50 years of dog training wisdom from Atlanta’s original dog whisperer

Michael Quattrochi smiles, holding a fluffy dog in his left arm
Michael Quattrochi has spent five decades honing his understanding of canine behavior.

Courtesy of Michael Quattroch

When Atlanta magazine profiled dog whisperer Michael Quattrochi in 1985, he was something of a trailblazer.

For one, he believed in training puppies rather than adult dogs. And he didn’t use choke chains or harsh reproaches. “Why should I raise my voice when a dog can hear from three to five times better than me?” he told us then. He even expressed confidence in a dog he was training named Bandit, a chronic escaper who had landed in the pound after terrorizing the neighborhood. “He had a behavior problem, which could have cost him his life,” Quattrochi said. “But that’s all going to change.”

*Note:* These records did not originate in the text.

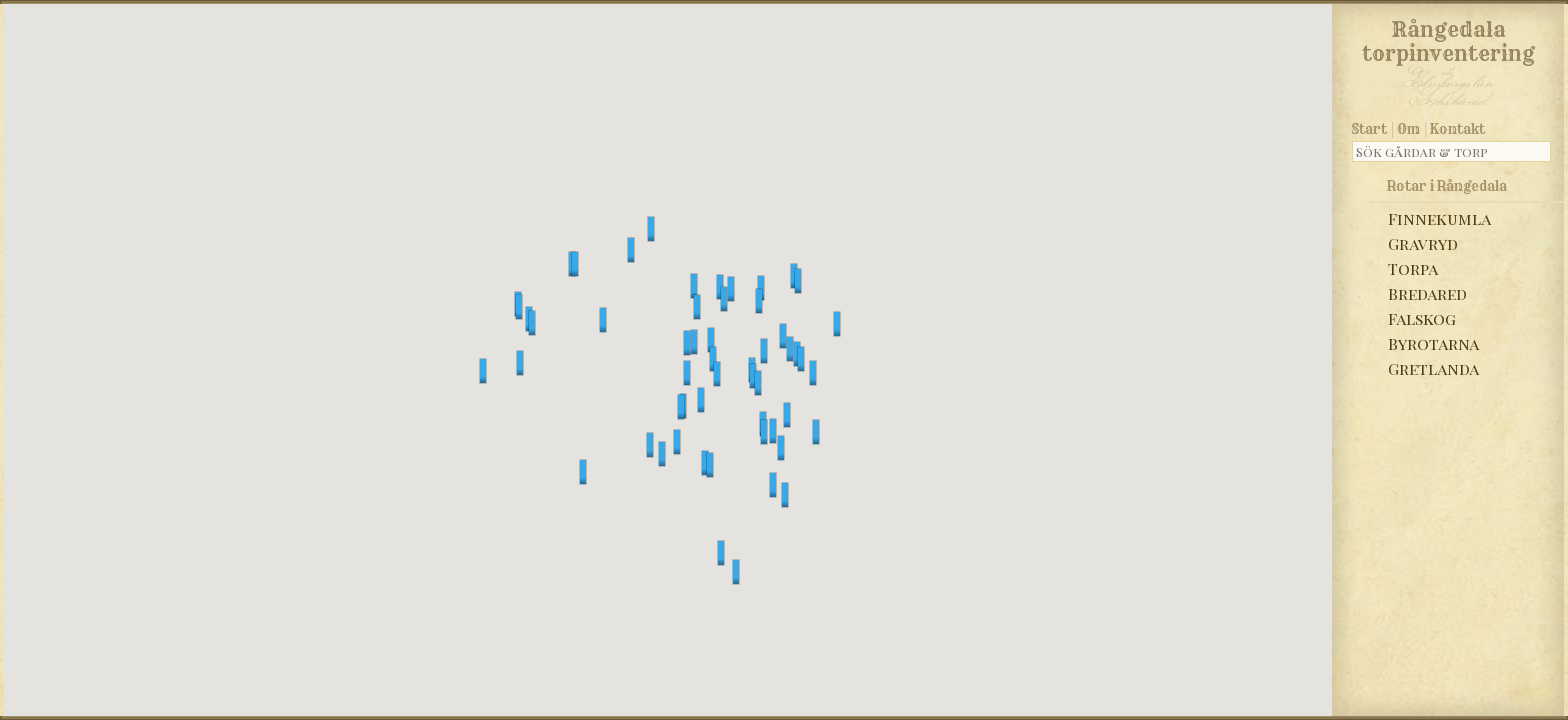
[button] (631, 250)
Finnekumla (1439, 218)
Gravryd (1423, 243)
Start (1369, 129)
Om (1408, 129)
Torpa (1413, 268)
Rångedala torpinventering (1448, 38)
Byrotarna (1433, 343)
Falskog (1422, 318)
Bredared (1427, 293)
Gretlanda (1433, 368)
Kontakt (1457, 129)
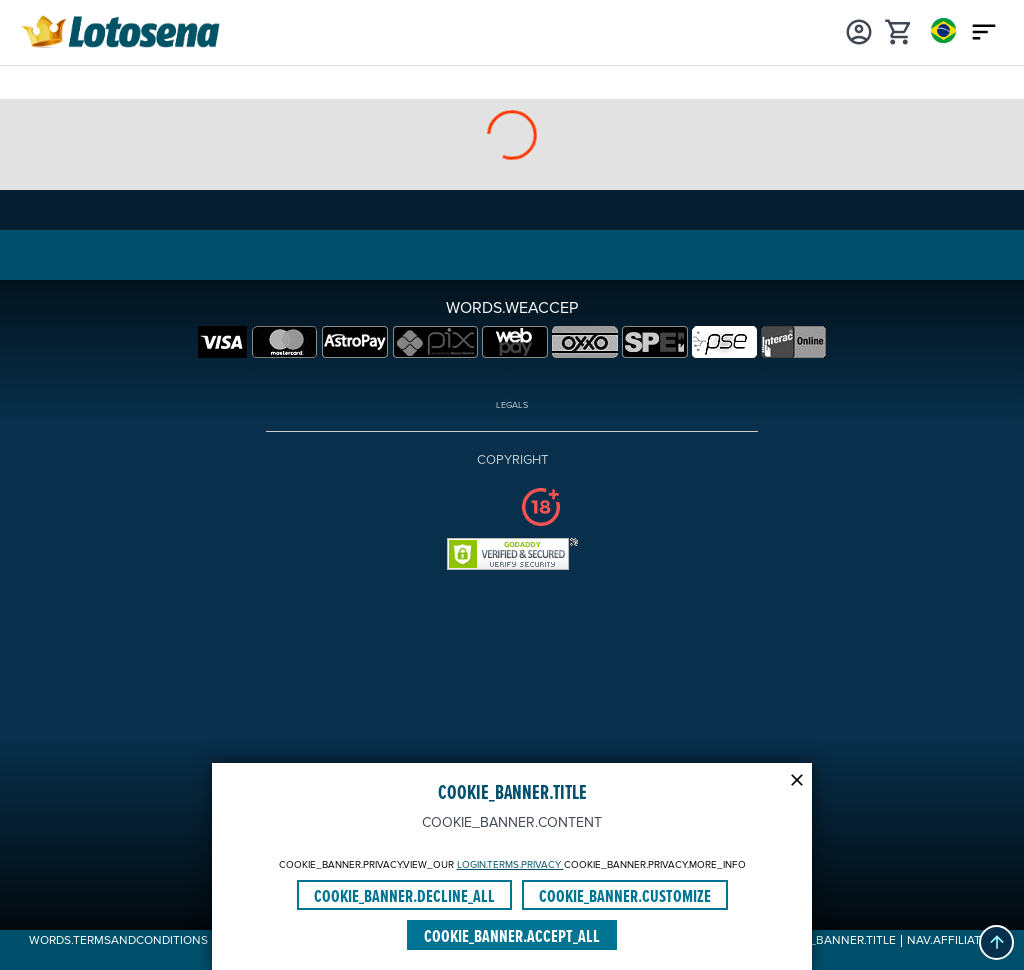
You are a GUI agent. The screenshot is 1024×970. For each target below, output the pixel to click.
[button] (996, 942)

Quattrochi is marking his 50th year training dogs; we reached out to catch up and learn more of his secrets for turning unruly pups into our best friends.

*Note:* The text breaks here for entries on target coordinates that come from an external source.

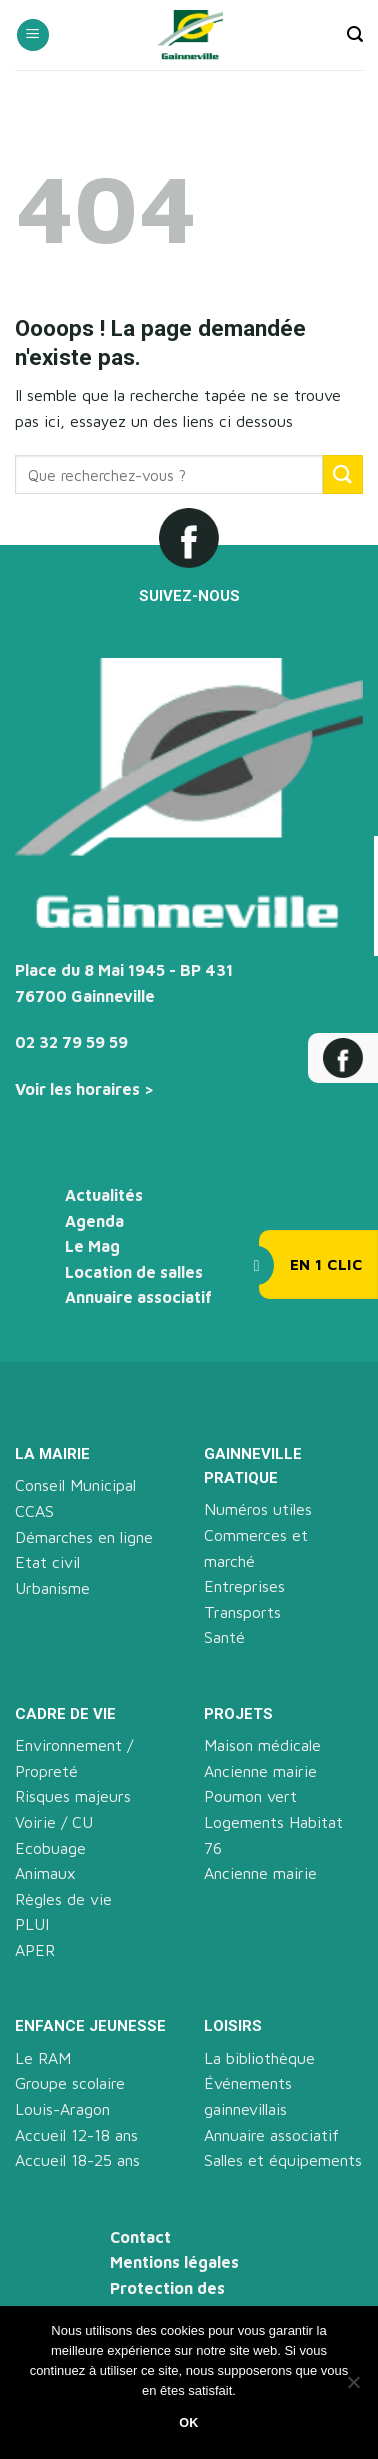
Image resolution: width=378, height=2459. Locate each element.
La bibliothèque (259, 2058)
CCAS (34, 1511)
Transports (242, 1612)
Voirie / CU (54, 1822)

Most people call dog trainers when they have problems. The best way is to call when they get a puppy so things can start on the right foot. My philosophy is positive behavioral modification that is then applied to situational behaviors that come up every day in a dog’s life.

A lot of so-called experts still think most training doesn’t take place until a dog is six months of age. That is absolutely wrong. I start training puppies when they’re eight or nine weeks old. Within about three weeks, I have them heel, automatic sit, sit, stay, come, and lie down on voice and hand signals. So that’s a 12-week-old puppy who understands those commands, who’s not biting or chewing on their owner, who’s not destroying their house, not going to the bathroom in the house. It makes for a much smoother and healthier relationship right from day one. 

People think dogs want to please us. That’s not true. Dogs want to please themselves. That is the basic survival instinct of all living creatures, to take care of themselves first. What my system does is teaches the dog that when it does what I want it to do, the dog also gets what it wants. So the dog ends up doing what you want, but only because it gets something out of it.

a younger Michael Quattroch sits on the grass while hoding a dog

Courtesy of Michael Quattroch

When my dogs want to go P-O-T-T-Y—I can’t say that word out loud right now because they’ll get excited—they go to the door, and without me giving them any instruction, they sit, all three of them. And when I open the door, they sit there until I say, “Good dogs,” and then they run out and go to the bathroom. That’s the whole point of the training. The dog will do what you want it to do without you even needing to tell it. The dog knows that’s how it gets what it wants, which is your positive affirmation.

These days, I train about three dogs a month. I’m not retired. I’m sort of semiretired. People ask, “When are you going to retire?” And I go, “Why do you retire? So you can do what you want to do. So if I’m doing what I want to do, why would I stop?”

I know that I’m taking that dog and giving it a positive life for 12 to 14 years. And that means everything to me. I look at my own dogs and how happy they are because of their training. It’s just multiplied over and over again each time I work with a puppy.

There are plenty of articles that claim certain breeds of dogs are the smartest. I don’t know how you would determine that. I’ve never met a dog that I couldn’t teach to do basic commands. Some are harder than others. Some are more stubborn. But given the opportunity, they all do learn.

This article appears in our June 2025 issue.